• _Written problem 1_
Read the article on customer reluctance toward AI below and decide whether each statement agrees with it: (a) the forum where the question was posed is one for business owners; (b) one reply says the frustration comes when the AI pretends to be a human; (c) one reply calls booking a table reservation through AI a problem. For each, answer yes or no and quote the deciding words of the article.

• _Excerpt provided_
╔══

JWJohn Welsh·June 29, 2026
Overcoming Customer Reluctance to Interact With AI

A few weeks ago, I was reading through a forum for business owners that I belong to. One of the members posed the question, “As a customer, how do you feel when you call a business and an AI voice answers instead of a person?” Here’s just a sampling of the answers:

The circles, me having to repeat myself, and it hanging up on me? Nope

I absolutely hate AI phone systems. I want to talk to someone directly that has inside knowledge of the business and why I am calling.

If the AI is upfront, helpful, and gets me where I need to go quickly, I don’t mind really. The frustration usually comes when it pretends to be a human or blocks access to a real person.

If I’m booking a table reservation or seeking basic support for general services, no problem. If I’m using a SaaS or talking to my bank support and I’ve already expressed twice in the chat that I want to talk to a human and they keep asking me all these questions instead of connecting me then I’m a bit annoyed.

╚══

• _Written problem 2_
Please return, word for word, the lines of the entries below from the line with "The width and height of the screenshot is (600, 377)." up to and including the line with "click(x=352, y=107)".

• _Excerpted data_

╔══

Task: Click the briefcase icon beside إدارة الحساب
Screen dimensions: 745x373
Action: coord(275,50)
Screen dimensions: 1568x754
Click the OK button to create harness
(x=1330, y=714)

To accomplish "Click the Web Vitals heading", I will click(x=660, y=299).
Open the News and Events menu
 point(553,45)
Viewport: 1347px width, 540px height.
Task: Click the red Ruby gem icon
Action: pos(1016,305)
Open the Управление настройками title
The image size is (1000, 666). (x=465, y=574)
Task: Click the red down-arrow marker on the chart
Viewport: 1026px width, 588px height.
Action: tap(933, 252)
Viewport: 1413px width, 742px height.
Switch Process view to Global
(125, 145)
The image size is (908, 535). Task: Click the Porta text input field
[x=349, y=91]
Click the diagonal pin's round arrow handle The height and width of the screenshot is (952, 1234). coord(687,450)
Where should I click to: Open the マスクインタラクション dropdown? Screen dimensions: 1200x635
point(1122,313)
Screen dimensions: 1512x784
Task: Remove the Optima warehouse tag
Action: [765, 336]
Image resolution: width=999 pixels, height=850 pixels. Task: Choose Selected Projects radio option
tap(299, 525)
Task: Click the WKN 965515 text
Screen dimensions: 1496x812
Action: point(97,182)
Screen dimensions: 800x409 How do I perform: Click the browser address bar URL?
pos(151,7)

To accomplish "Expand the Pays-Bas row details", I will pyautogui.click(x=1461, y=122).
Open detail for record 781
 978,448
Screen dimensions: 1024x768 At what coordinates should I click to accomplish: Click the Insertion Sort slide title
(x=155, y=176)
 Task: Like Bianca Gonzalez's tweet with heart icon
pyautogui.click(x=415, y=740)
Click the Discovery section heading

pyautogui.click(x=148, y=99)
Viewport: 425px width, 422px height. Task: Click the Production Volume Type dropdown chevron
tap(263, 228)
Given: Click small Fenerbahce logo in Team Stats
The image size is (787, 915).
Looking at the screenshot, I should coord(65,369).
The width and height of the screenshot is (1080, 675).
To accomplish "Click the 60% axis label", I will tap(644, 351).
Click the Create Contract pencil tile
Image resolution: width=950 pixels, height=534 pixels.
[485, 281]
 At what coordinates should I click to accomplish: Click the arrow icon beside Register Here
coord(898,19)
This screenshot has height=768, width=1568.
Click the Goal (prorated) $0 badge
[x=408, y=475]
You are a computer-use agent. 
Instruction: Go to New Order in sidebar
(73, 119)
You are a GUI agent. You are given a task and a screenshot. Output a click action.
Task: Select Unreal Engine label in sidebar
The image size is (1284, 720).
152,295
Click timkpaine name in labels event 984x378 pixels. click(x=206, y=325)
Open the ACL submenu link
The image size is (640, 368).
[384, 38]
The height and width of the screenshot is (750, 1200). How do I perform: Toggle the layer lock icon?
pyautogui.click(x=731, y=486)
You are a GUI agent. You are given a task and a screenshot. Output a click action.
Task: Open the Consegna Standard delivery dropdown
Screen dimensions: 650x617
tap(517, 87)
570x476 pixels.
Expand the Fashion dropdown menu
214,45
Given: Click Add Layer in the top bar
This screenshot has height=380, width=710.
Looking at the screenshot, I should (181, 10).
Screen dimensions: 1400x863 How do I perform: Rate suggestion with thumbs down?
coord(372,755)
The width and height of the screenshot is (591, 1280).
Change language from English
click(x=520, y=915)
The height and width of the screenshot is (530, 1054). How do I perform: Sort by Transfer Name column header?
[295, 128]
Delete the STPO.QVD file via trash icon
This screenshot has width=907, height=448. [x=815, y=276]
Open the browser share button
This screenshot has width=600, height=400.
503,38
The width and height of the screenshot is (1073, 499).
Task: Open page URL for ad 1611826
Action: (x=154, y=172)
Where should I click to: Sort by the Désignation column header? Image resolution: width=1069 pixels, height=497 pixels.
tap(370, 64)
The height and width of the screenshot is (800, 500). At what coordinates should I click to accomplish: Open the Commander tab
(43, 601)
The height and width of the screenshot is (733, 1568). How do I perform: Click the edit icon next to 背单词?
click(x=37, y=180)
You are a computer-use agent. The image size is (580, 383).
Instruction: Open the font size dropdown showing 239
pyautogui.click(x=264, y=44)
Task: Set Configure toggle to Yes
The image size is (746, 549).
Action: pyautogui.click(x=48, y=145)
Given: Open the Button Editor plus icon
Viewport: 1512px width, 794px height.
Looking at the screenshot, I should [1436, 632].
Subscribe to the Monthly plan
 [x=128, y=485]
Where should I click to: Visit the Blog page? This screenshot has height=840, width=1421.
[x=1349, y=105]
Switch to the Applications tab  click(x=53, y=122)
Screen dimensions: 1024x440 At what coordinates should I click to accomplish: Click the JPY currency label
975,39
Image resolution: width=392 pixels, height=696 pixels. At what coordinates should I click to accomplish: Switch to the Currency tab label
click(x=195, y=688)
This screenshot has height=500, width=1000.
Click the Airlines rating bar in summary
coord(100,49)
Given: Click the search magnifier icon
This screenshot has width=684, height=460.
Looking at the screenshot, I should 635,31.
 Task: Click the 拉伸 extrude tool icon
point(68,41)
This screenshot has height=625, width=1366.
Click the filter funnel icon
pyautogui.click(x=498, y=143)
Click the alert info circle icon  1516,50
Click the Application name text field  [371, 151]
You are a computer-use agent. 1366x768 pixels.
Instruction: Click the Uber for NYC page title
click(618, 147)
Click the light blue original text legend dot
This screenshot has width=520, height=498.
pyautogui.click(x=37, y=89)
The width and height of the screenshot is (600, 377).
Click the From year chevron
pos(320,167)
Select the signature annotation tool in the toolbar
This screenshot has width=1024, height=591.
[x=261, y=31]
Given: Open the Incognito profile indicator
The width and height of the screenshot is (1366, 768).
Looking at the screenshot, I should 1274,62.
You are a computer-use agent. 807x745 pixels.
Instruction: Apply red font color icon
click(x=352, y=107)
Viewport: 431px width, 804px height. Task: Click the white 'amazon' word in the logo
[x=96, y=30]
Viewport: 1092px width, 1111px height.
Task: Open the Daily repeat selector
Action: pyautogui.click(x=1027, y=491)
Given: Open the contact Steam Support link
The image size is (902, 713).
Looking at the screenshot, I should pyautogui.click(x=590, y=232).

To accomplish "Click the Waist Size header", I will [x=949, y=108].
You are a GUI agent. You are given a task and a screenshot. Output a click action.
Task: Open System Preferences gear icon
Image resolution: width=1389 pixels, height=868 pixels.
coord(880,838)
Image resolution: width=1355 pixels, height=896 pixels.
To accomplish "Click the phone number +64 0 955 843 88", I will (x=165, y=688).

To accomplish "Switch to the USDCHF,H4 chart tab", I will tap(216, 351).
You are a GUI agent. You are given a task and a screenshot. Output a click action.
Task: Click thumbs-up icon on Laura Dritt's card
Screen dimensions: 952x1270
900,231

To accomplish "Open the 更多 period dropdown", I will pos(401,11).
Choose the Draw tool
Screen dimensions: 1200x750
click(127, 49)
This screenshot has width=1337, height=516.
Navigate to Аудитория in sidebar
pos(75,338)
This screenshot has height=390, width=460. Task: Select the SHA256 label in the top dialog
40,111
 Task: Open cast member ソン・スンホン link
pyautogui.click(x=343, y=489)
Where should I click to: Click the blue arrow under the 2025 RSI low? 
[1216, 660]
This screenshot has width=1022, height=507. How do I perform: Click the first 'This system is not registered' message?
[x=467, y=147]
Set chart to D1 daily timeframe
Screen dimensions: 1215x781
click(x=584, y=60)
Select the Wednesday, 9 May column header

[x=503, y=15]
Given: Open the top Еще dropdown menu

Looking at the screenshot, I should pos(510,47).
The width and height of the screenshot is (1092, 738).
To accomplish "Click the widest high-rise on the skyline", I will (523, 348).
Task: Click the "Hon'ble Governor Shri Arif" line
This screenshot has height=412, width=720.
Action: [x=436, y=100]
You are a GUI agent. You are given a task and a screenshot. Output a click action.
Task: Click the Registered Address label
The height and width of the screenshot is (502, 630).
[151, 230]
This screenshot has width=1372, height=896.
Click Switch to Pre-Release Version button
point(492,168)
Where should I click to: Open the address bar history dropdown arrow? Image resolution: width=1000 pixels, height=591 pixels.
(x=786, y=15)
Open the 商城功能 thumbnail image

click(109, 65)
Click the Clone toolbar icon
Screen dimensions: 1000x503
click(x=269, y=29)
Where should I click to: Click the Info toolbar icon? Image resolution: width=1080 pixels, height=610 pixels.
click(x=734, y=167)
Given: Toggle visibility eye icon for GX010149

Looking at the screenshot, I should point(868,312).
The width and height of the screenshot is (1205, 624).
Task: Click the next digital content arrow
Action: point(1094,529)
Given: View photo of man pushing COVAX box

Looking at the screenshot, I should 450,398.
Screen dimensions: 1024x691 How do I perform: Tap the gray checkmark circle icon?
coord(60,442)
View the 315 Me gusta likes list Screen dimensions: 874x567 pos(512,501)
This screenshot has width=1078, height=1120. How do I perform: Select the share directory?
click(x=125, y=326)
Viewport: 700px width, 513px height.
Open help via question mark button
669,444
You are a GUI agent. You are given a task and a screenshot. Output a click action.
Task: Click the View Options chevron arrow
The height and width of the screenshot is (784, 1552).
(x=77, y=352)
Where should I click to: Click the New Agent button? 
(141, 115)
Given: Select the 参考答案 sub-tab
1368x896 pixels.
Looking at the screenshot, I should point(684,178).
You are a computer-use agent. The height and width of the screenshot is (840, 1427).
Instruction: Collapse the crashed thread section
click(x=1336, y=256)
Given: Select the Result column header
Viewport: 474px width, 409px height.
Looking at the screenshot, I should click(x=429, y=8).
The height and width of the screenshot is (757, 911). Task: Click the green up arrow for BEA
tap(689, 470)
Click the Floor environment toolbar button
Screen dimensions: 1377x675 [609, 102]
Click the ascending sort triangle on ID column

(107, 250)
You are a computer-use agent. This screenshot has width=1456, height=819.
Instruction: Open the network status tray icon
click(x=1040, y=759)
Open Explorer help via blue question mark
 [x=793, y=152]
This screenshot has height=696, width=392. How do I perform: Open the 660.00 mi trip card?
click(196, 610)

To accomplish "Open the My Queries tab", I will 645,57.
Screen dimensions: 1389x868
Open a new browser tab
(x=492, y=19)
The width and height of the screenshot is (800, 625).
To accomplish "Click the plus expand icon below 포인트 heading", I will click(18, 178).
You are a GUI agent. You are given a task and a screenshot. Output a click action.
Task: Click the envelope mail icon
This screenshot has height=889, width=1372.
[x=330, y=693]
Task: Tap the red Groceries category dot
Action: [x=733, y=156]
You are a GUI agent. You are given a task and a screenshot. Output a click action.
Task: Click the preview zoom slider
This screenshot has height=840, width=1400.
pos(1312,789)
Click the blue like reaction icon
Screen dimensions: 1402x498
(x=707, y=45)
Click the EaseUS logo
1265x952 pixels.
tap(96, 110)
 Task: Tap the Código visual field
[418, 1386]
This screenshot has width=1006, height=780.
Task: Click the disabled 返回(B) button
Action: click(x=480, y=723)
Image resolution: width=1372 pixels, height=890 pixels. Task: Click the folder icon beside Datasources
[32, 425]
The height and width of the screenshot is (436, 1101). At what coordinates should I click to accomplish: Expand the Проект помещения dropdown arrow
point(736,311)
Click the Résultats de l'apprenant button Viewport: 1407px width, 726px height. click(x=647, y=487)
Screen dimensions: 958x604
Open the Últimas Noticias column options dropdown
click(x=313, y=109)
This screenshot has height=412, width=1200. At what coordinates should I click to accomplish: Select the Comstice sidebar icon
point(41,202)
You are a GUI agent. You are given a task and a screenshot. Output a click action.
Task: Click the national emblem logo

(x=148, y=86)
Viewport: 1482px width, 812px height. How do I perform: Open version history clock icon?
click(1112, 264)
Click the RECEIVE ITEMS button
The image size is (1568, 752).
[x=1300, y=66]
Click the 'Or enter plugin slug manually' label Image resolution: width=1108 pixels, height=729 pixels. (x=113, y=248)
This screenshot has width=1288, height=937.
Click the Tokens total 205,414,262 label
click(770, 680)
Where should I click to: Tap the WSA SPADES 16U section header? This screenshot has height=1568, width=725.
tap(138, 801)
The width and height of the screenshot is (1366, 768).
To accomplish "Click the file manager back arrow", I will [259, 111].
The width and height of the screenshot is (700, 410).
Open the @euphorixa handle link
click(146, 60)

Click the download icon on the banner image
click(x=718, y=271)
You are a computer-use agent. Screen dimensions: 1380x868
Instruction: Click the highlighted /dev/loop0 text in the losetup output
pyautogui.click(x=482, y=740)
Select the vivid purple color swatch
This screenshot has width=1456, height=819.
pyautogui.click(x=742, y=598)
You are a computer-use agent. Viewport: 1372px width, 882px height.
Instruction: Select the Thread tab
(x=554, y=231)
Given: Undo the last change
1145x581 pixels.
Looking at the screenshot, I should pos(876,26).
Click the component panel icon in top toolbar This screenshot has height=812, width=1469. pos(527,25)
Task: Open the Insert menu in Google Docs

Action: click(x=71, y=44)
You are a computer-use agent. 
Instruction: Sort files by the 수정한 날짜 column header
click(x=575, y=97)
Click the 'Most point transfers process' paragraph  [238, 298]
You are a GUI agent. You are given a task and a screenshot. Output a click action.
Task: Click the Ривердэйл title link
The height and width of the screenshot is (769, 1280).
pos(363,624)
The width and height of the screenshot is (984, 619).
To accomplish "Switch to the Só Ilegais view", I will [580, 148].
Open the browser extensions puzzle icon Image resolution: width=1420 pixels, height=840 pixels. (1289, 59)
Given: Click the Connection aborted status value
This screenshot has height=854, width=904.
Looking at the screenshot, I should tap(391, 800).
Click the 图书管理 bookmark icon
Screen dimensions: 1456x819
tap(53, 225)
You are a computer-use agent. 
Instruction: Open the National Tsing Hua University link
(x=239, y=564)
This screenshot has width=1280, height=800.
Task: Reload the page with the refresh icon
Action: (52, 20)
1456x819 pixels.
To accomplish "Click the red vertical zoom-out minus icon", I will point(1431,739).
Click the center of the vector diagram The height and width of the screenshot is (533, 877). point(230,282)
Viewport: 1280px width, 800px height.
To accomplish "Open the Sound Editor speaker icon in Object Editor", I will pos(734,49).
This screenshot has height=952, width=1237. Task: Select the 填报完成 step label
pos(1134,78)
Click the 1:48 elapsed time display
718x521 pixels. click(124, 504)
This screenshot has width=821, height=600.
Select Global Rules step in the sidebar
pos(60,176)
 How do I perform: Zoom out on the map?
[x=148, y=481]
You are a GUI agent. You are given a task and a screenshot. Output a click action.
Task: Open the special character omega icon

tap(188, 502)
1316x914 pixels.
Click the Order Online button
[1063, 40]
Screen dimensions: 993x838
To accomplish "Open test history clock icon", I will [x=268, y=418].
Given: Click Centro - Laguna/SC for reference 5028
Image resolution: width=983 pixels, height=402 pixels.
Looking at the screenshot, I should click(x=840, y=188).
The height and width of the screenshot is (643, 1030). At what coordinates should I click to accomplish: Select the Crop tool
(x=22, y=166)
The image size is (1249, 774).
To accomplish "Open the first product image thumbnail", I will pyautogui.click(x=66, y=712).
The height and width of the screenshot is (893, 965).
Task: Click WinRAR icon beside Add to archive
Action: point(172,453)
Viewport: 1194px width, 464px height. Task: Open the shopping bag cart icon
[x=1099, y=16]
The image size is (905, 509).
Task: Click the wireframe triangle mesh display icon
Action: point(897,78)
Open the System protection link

╚══

• _Exercise response 1_
(a) Yes: "a forum for business owners that I belong to"
(b) Yes: "The frustration usually comes when it pretends to be a human or blocks access to a real person."
(c) No: "If I’m booking a table reservation or seeking basic support for general services, no problem."

• _Exercise response 2_
The width and height of the screenshot is (600, 377).
Click the From year chevron
pos(320,167)
Select the signature annotation tool in the toolbar
This screenshot has width=1024, height=591.
[x=261, y=31]
Given: Open the Incognito profile indicator
The width and height of the screenshot is (1366, 768).
Looking at the screenshot, I should 1274,62.
You are a computer-use agent. 807x745 pixels.
Instruction: Apply red font color icon
click(x=352, y=107)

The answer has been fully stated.